Os primeiros 18 meses de governo do presidente Jair Bolsonaro (sem partido) serviram para esfriar os bastidores da Conferência Nacional dos Bispos do Brasil (CNBB), que, em maio de 2019, teve um ápice de tensão, com a disputa entre conservadores e progressistas pela presidência da entidade, que terminou com a eleição de Dom Walmor Oliveira de Azevedo, de Minas Gerais, mais alinhado com setores à esquerda da igreja.
Passados 14 meses da eleição na CNBB, a ala progressista ganhou força diante das notícias ruins produzidas pelo governo e bispos articulam internamente uma frente para que a entidade tenha “influência” no debate contra o governo de Bolsonaro. Dois bispos escutados pela reportagem do Brasil de Fato confirmaram a existência da aliança e disseram que o avanço desse acordo não encontra resistência entre os religiosos.
Isso porque a ala conservadora, liderada por Dom Orani João Tempesta, Arcebispo do Rio de Janeiro – que tem ligação com o presidente e chegou a fazer campanha por ele nas eleições de 2018 –, está “tímida” com “os despropósitos das medidas de Bolsonaro, que atacam os povos mais pobres, indígenas e quilombolas”.
De acordo com os bispos, essa movimentação não está restrita à CNBB, mas tem encontrado eco em paróquias e igrejas pelo país, onde padres reclamam de perseguição política, por conta das críticas feitas ao governo de Bolsonaro nas missas ou em conversas com fiéis.
Há um debate corrente entre os bispos sobre a baixa interferência da CNBB no debate político. Isso seria, de acordo com os líderes religiosos, resultado da insistência da entidade em divulgar “apenas notas” sobre os temas nacionais. A ideia seria, portanto, que os religiosos sejam mais propositivos e atuantes.
"A voz da CNBB, apesar de ser uma voz importante, perdeu força ao longo tempo, não é tem sido tão reconhecida midiaticamente. A CNBB não está influente”, lamentou um dos bispos escutados pelo Brasil de Fato.
Perseguição
No último dia 9 de julho, um grupo de 300 religiosos ligados à Igreja Católica, entre eles alguns bispos, deram uma rápida resposta aos críticos do padre Edson Adélio, de Artur Nogueira, município no interior de São Paulo, que foi perseguido após criticar o presidente em uma missa.
Continue sendo essa voz que denuncia tudo o que diminui ou mata a vida de nosso povo.
“Nós nos alegramos com sua voz profética que se levanta para denunciar todo esse projeto de morte que vem sendo implantado! Saiba que você não está sozinho. Conte sempre conosco e com nossa solidariedade. E agradecemos ao bom Deus que não deixa morrer a profecia. Continua a suscitar homens de coragem e de compromisso. Continue sendo essa voz que denuncia tudo o que diminui ou mata a vida de nosso povo”, afirmam os religiosos, através da organização “Padres da Caminhada.”

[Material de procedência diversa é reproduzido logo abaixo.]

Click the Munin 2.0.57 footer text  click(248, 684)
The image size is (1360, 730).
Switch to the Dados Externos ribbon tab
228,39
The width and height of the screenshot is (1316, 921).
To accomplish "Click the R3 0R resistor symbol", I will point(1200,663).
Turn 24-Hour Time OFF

Durante a missa do dia 7 de junho, Adélio disse aos fiéis que esse “governo não presta”, que “Bolsonaro não vale nada e quem votou nele deveria se confessar e pedir perdão pelo pecado que cometeu, elegeu um bandido”. O vídeo com a mensagem do religioso foi publicado na internet e ele passou a ser perseguido. O Brasil de Fato conversou com o padre, que pediu para não ser entrevistado, pois ainda enfrenta um clima hostil.
Fora, Bolsonaro
No último domingo (12), durante o debate inter-religioso “Fora Bolsonaro e o desgoverno federal”, Dom Vicente Ferreira, bispo auxiliar de Belo Horizonte (MG), que integra a Comissão Especial para a Ecologia Integral e Mineração da CNBB, atacou o presidente.
Não posso compactuar com a morte
“Nós estamos num confronto direto do reino de Deus com o reino de morte. De fato, tudo aquilo que contribui para o reino de Deus, é nosso lugar e endereço no mundo. Agora, não posso compactuar com aquilo que é morte”, afirmou Ferreira, que encerrou sua participação no evento dizendo que “não há esperança nesse governo, infelizmente.”
Outro bispo, o emérito Mauro Morelli, também criticou Bolsonaro durante o evento. “Um governo que governa em favor de um grupo pequeno e poderoso da economia. Esse governo que está desrespeitando os povos indígenas, que está prejudicando os quilombolas, prejudicando a agricultura familiar e a saúde do povo. É muito pouco trocar o personagem”, encerrou o religioso.